New info on Berlin Christmas market attack suspect's worrying past
BERLIN -- An official at the U.S. Embassy in Germany confirmed Thursday that two Americans were among those injured in the truck attack earlier this week on a popular Berlin Christmas market.
One of the U.S. nationals has already been released from a Berlin hospital, an embassy official told CBS News.
CBS affiliate CBS4, in Texas, reports the other wounded American man is Richard Ramirez, of San Benito, who remained hospitalized Thursday in serious condition.
The hunt for the young Tunisian man suspected of involvement in the attack, which saw a truck loaded with tons of steel careen through the packed market, killing a dozen people, continued Thursday morning.
CBS News correspondent Charlie D’Agata says armed German police in Berlin and far beyond went on the hunt for their new target -- and anyone who might have been providing him help or support.
As it turns out, the face of Germany’s prime suspect was a familiar one to German authorities. The Europe-wide police alert names him as Anis Amri, a Tunisian national, but then lists six false names and multiple nationalities he’s used. The alert warns he should be considered armed and dangerous.
Germany’s Interior Minister Thomas de Maiziere confirmed that Amri’s fingerprints were found in the vehicle’s cab, saying the discovery strengthens Germany’s case linking the Tunisian to Monday’s attack.
“We can tell you today that there are additional indications that this suspect is with high probability really the perpetrator,”he said after visiting the Federal Criminal Police Office along with Chancellor Angela Merkel.
German media also reported that documents relevant to Amri’s previous asylum application had been found in the cab.
Video posted on a Facebook page attributed to Amri is one of the few moving images of the suspect.
So far, investigators trying to piece together his past know Amri crossed into Germany in July 2015. He applied for asylum, but was rejected in July 2016.
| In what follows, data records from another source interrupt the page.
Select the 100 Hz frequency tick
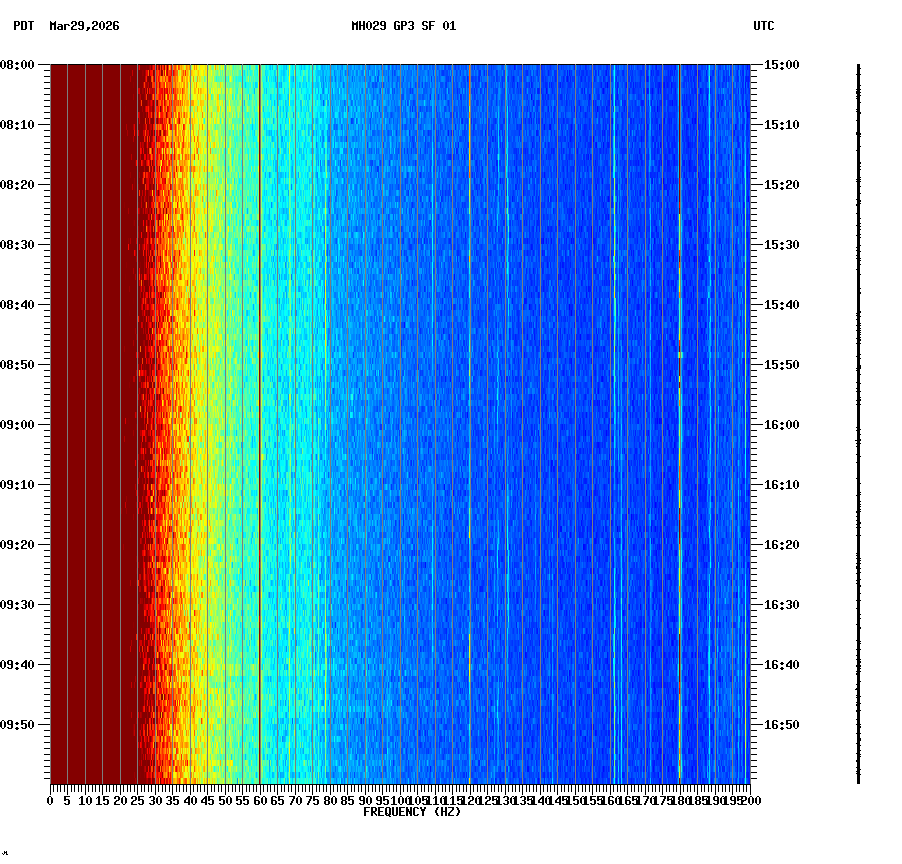The height and width of the screenshot is (864, 902). tap(399, 799)
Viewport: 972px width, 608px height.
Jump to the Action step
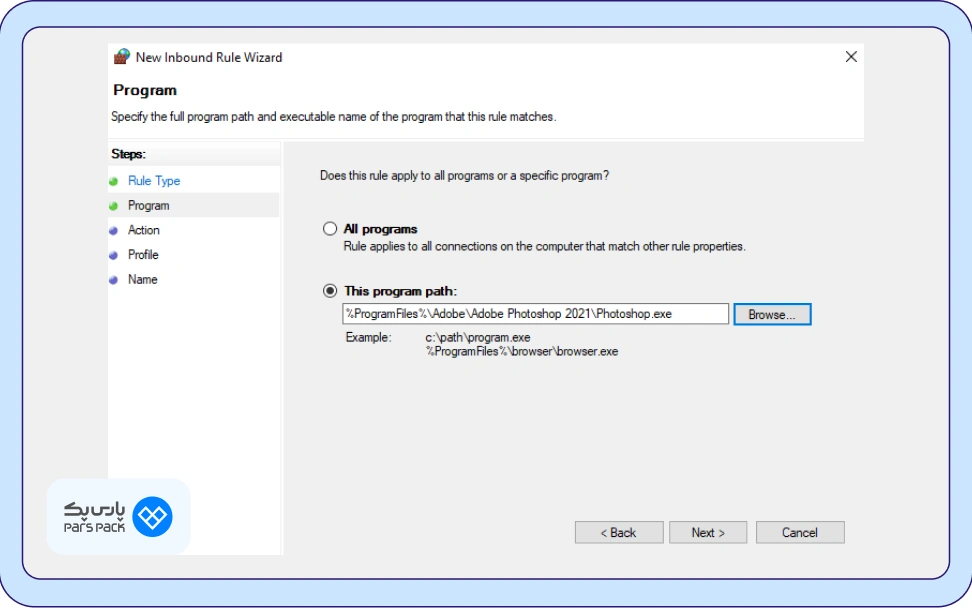(144, 231)
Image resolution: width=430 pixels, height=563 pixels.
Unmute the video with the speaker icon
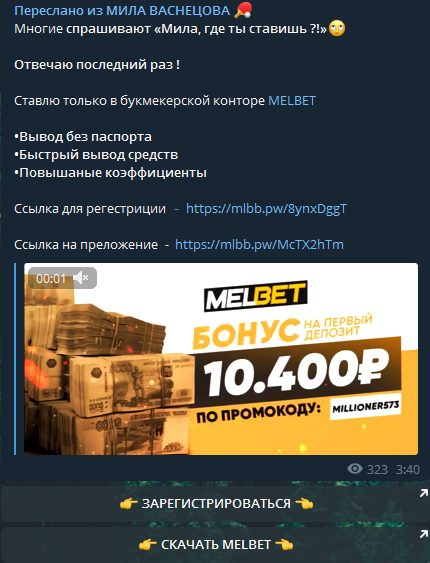tap(80, 278)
He was already known to authorities as a possible terror threat, and had been under surveillance until just three months before this week’s attack because of alleged ties to Abu Walaa, an Iraqi who was arrested in Germany only last month, accused of recruiting fighters for ISIS.
Amri should have been deported from Germany after his asylum request was denied. He was even in police custody after being caught with fake papers. But he slipped through Germany’s law enforcement net, and now officials are asking how that happened.
In his native Tunisia, Amri’s brother Walid has said he and his family are “shocked” by his brother’s alleged involvement in the attack.
‘If he can see me now, I would tell him ‘you should not have done this,’” Walid Amri told the Associated Press. In a separate interview, Walid told Sky News Arabia that he believed his brother became radicalized while serving a three or three and a half year sentence in Italy as a juvenile, where he was locked up after allegedly starting a fire at a center for migrants.
“It’s the time he did in Italy that changed him,” Walid told Sky. “When he left here, he was a normal person; he used to drink alcohol, he did not pray. He got into religion during his time in prison after he’s met with many people inside. He met with Algerians, Egyptians, Syrians, and others from all over the place.”
Sources confirm to CBS News that Anis Amri was placed on the U.S. no-fly list in July of this year, after German authorities advised he was under investigation for links to terrorism.
As D’Agata reports, for the German government, Amri now presents a worse-case scenario; a failed asylum seeker with connections to ISIS, an alleged mass murderer... and still on the run.